Anna came to see him in prison as soon as she was allowed to after he was sentenced. They looked at each other through the glass that separated them, phones to their ears but not speaking right away. She was wearing, as he was to tell me, a light blue raincoat, and her blond hair had a faint glisten of rain to it. Her face, always pale, was never more so. Her eyes immediately filled up, and his started to also.

“How are you doing?” she managed to say.

“Okay. Just fine. I’m doing fine.”

“Are you, are you telling me the truth?”

He was sure she was referring to the hard time that sex offenders, particularly the murderers of children, go through in prison. “Yes, I’m telling the truth.”

“Do they let you see any counselors?”

“Not yet, but I think they may.”

“Do you go to church services?”

“No.” But he would soon, off and on. He then said, “Anna, this is a long trip for you.”

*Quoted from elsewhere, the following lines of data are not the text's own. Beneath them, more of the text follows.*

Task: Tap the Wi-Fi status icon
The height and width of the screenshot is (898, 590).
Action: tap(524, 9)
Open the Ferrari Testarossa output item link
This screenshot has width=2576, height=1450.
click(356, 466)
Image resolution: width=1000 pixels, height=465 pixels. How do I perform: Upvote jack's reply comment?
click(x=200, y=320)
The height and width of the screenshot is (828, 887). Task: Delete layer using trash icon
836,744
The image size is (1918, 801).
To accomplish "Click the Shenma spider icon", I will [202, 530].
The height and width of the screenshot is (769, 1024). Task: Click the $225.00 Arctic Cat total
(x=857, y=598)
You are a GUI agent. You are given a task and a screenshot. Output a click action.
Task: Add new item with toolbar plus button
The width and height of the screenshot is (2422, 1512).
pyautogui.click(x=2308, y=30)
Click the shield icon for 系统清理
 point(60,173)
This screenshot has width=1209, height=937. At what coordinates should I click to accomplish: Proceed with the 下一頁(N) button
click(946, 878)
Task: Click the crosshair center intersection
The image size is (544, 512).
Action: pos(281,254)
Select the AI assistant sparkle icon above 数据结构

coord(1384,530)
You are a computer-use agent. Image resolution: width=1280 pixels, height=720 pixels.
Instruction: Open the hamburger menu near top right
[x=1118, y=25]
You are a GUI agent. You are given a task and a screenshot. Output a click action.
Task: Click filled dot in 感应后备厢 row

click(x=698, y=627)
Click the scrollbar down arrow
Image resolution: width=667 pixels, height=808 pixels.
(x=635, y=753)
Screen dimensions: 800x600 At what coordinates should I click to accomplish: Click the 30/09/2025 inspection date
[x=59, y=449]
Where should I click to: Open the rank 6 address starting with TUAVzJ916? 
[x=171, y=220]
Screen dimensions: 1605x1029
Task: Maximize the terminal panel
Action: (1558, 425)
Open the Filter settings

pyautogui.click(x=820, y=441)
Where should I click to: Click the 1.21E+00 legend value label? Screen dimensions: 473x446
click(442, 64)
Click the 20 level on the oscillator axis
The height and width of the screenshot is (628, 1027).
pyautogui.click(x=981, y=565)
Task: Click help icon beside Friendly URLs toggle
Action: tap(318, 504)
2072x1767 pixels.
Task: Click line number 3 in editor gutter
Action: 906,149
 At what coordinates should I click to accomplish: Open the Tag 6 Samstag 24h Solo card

“I don’t mind. Alan, I love you.”

“Oh Anna.” He felt himself tearing up again. He wanted to cry out I love you too. But, he thought, how can I? How dare I?

“You try to take care of yourself,” she said. “Do you hear me?”

“I hear you. I will.”

She stood up, held up her palm and smiled. And then left.

He wrote to her soon after the visit, telling her in the most painful letter he’d ever written to go on with her life, that he had too many years here ahead of him. Perhaps the letter did it. Perhaps it was pressure from her family. Perhaps she found someone else. Perhaps all of it. Anyway, he never saw or heard from her again.

I know all this because years later, after a lot of red tape was cut, I was able to meet with Alan enough times for him to tell this story. It was his idea, and once he started it just about poured out of him, as if he’d held it in too long. To be honest I must admit that I often wondered, listening to him, how much of what he was saying was self-serving, until one day he said, leaning forward, his hands clenched on his knees, that no one but himself was to blame for him committing murder.

“A lot of guys have parents who’re uptight about sex,” he said to me, “who never talk to them about it, but they don’t go on to do what I did.”